Вдоль длинного коридора у стен стояли койки, на них лежали полутрупы с проступившими черепами, ввалившимися глазами и, как показалось Римме, все на одно лицо. Потом она поняла, что их делало похожими общее для всех выражение отрешенности. Она бы прошла мимо Бориса, если бы Глаша не придержала ее, сказав:

— Вот он.

Борис лежал, смотря перед собой пустыми глазами. По его выпростанной на одеяло руке с длинными фалангами пальцев можно было изучать анатомию.
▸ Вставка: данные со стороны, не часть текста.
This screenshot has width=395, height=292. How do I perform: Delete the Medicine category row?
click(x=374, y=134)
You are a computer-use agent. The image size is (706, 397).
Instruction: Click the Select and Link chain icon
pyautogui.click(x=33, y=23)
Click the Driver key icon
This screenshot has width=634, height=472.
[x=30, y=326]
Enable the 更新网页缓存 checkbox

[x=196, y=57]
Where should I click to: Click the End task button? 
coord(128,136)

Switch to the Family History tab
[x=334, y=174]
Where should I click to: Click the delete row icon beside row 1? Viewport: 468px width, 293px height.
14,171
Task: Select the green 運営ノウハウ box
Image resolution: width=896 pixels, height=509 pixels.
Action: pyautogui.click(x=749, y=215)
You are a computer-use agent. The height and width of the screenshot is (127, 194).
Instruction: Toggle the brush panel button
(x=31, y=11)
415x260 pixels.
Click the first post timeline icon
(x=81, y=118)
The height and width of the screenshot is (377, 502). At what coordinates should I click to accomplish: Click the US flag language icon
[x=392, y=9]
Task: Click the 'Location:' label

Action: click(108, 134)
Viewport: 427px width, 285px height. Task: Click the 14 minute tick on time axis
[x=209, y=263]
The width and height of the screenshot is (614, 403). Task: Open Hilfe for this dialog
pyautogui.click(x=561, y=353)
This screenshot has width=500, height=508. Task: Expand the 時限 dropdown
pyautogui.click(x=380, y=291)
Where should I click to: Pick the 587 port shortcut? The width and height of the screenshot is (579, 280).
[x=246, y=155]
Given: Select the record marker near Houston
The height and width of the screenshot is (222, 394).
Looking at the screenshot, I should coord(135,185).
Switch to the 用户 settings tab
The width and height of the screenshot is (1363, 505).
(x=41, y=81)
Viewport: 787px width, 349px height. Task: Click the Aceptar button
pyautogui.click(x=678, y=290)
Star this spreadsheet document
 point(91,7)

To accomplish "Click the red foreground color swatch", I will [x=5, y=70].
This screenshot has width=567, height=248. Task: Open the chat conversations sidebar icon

Он всегда был худым, но это была худоба здорового спортивного человека, то, что Римма увидела сейчас, потрясло ее.

— Борис Евгеньевич, к вам жена пришла, — негромко сказала Глаша.

Он не обрадовался, даже не повернул головы. Не расслышал? Не понял? Но после паузы глухо, затрудненно выговорил:

— Дай поесть…

— Сейчас, сейчас, Боренька… — Римма поставила тарелку на стул, стоявший у изголовья, и присела на краешек кровати.

— По ложечке давайте, по маленькому кусочку, — шепнула Глаша и, зайдя за спинку кровати, немного приподняла Бориса вместе с подушкой.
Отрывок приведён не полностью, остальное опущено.